As one Czechoslovakian winger leaves Detroit, another steps in. Last night was Tomas Tatar’s season debut in a Red Wings sweater against Calgary, and it was also Jiri Hudler’s debut at the Joe in something other than a Red Wings sweater.
Interestingly enough, Tatar found himself competing against Hudler in his season debut, while at the time filling Hudler’s old roster spot on the second line next to Pavel Datsyuk and Valtteri Filppula.
What’s even more interesting is how much Tatar and Hudler have in common.
First, both are left-handed and both are left-wingers. Second, both of them were born in Czechoslovakia, though Tatar is Slovak and Hudler is Czech. Third, they were each selected by the Red Wings at almost the exact same spot in the draft. Tatar was taken in the 2nd round, #60 overall, in 2009 and Hudler was also taken in the 2nd round, #58 overall, in 2002. And fourth, they have almost the exact same build. Both men are about 5’11″ 180 lbs.

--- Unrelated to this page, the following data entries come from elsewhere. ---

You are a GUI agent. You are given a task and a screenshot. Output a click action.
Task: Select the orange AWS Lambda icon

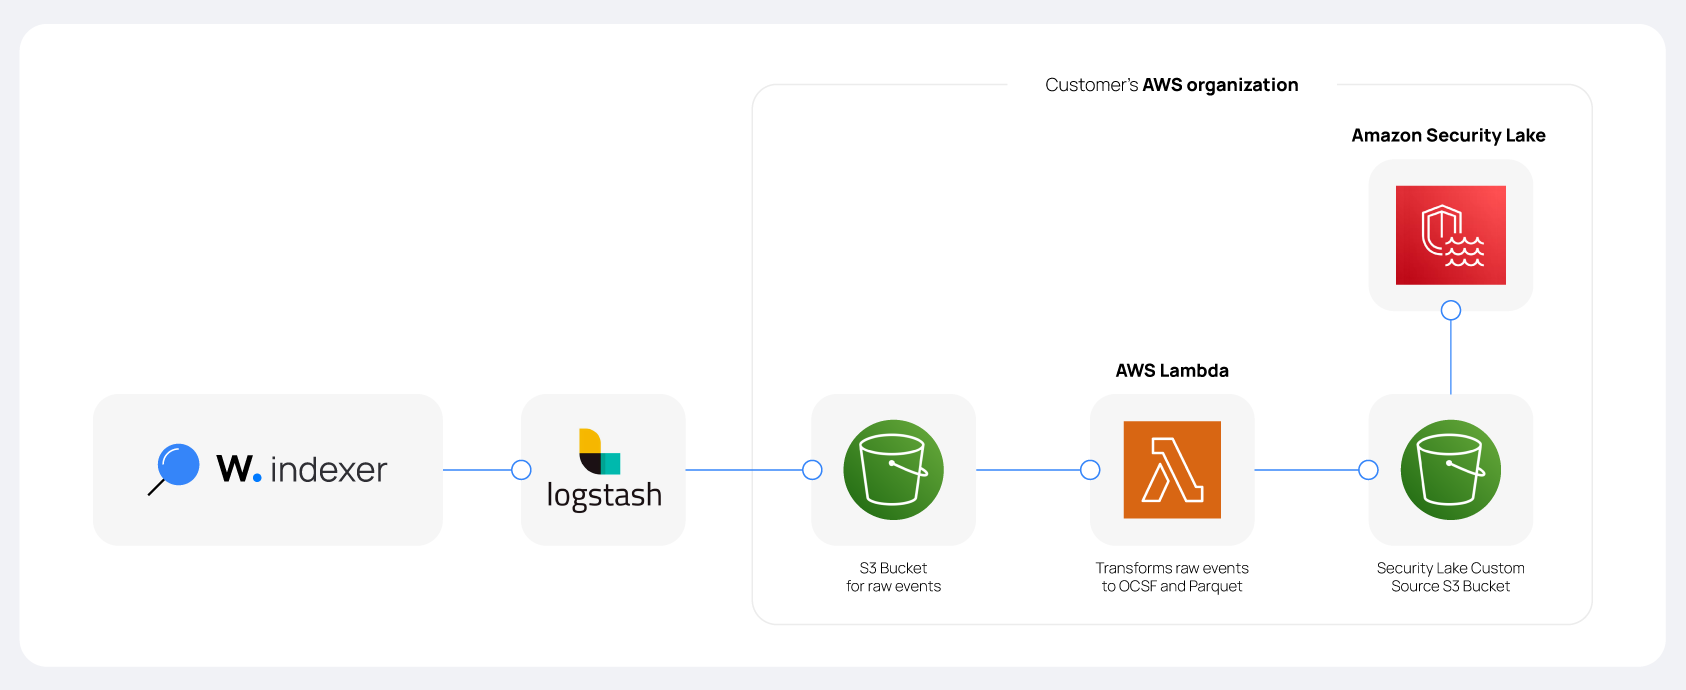point(1172,469)
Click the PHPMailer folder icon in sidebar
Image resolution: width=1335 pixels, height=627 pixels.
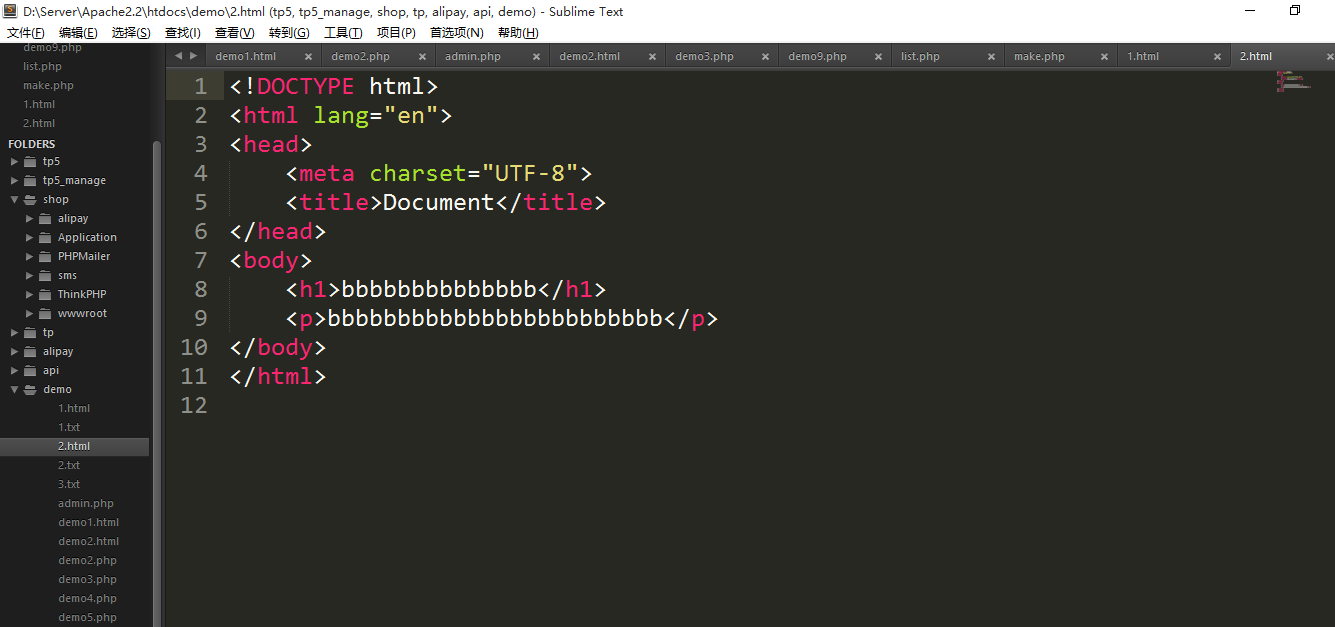click(x=45, y=257)
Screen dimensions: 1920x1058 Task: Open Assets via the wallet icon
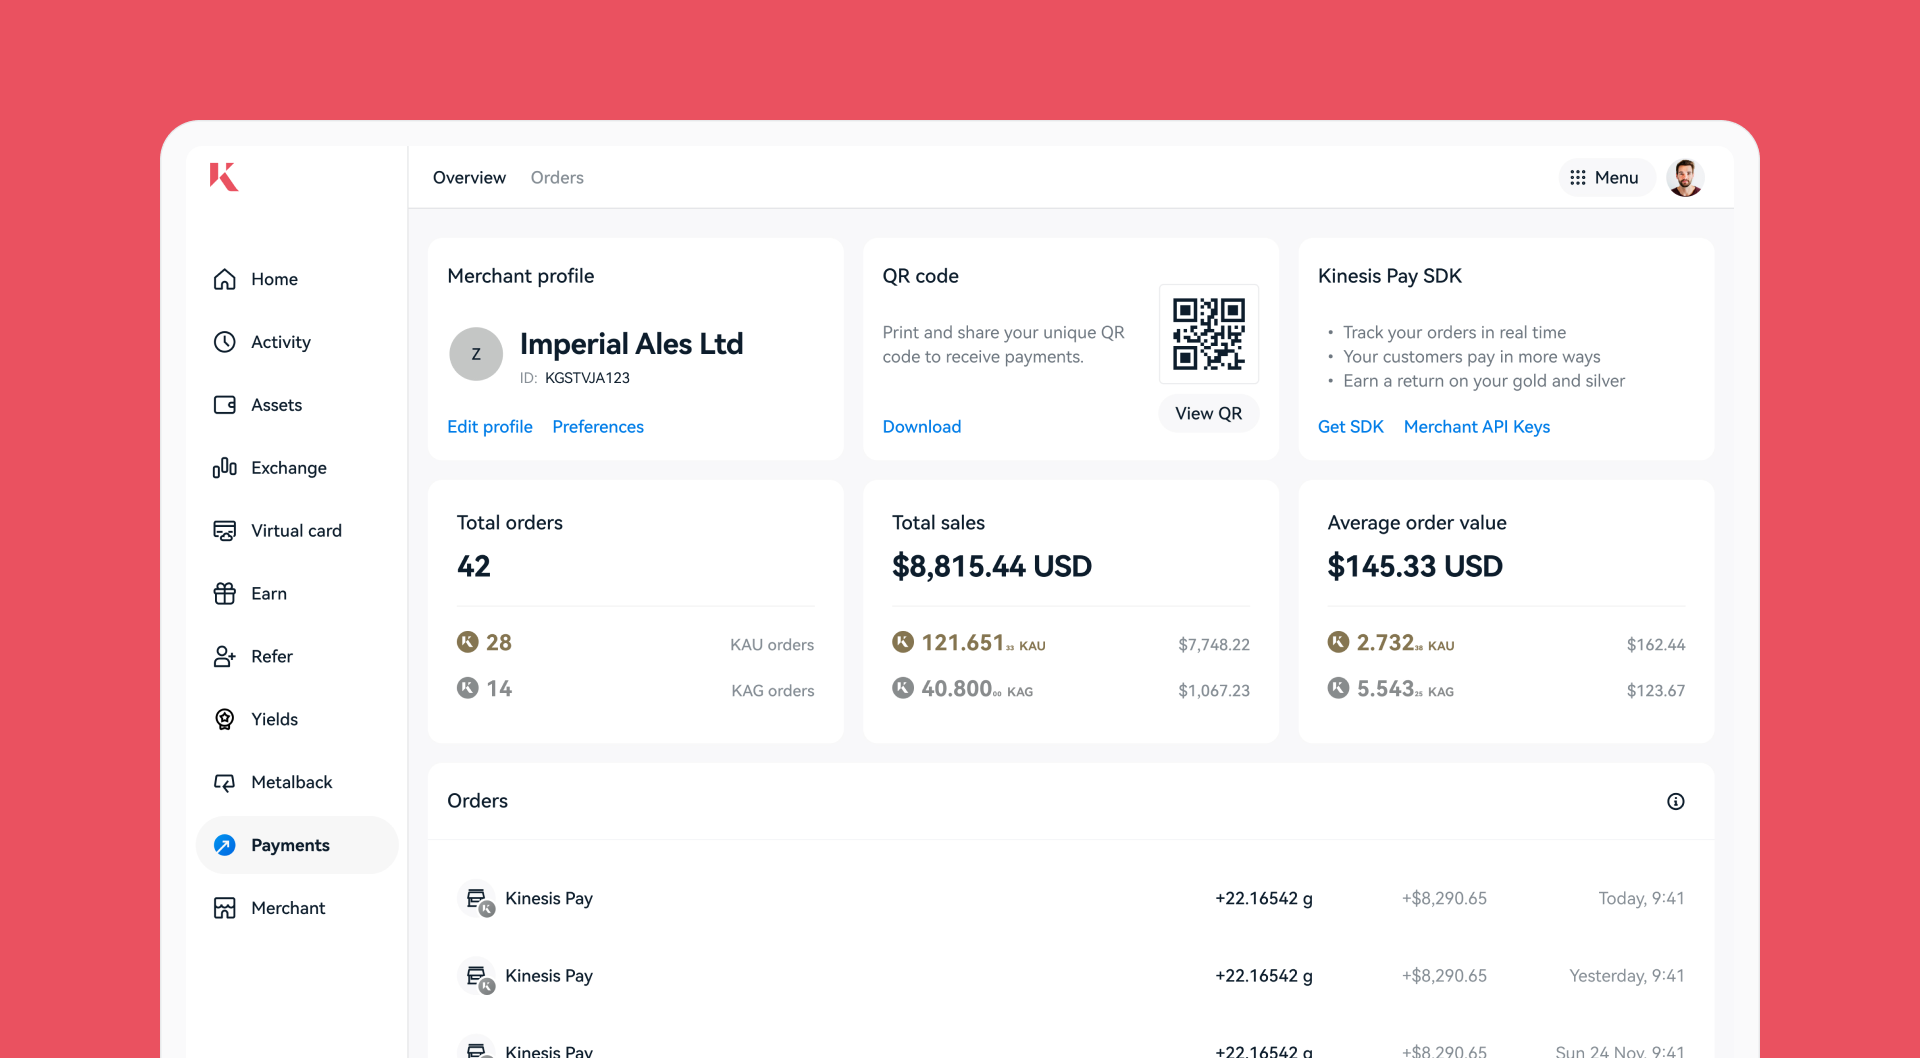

Their similarities become even more apparent when you watch them play on the ice. Both Tatar and Hudler are known for their incredible offensive instincts and hockey sense, as well their soft hands, which they use to make good on those incredible hockey instincts.
So did the Red Wings bring Hudler 2.0 into the fold?
The answer is not exactly. Despite their strange similarities the two men do have some differences.
Tomas Tatar has faster wheels than Jiri Hudler, which allows him to play a more defensively responsible game. This has earned him a reputation as an extremely hard-working player, a reputation that Hudler has yet to earn. However, unlike Hudler, Tatar is not a proven NHL commodity. No one knows for sure if his talent will translate into the big leagues. He’s only played 10 NHL games so far in his career, and definitely has some things to prove before he can be compared to Hudler’s amount of NHL success.
Here’s Tatar’s first and only NHL goal.
Not quite a Nail Yakupov celebration, but the enthusiasm is still there.
Tatar has an impressive 186 pts in 248 AHL games in his pro career. This season he is on his best pace yet with 39 pts in 44 AHL games.
While this year he will likely remain an injury replacement for the Wings, next year may be approaching do-or-die time for Tatar. Though he still has two years left on his contract, he has spent his last four years in the AHL and has hinted towards returning to Europe if he cannot crack the Wings lineup soon.
If Tatar ever does high-tail-it to Europe he would officially become Jiri Hudler’s clone. The Detroit Red Wings are hoping that that is one of the points where the two forwards differ slightly.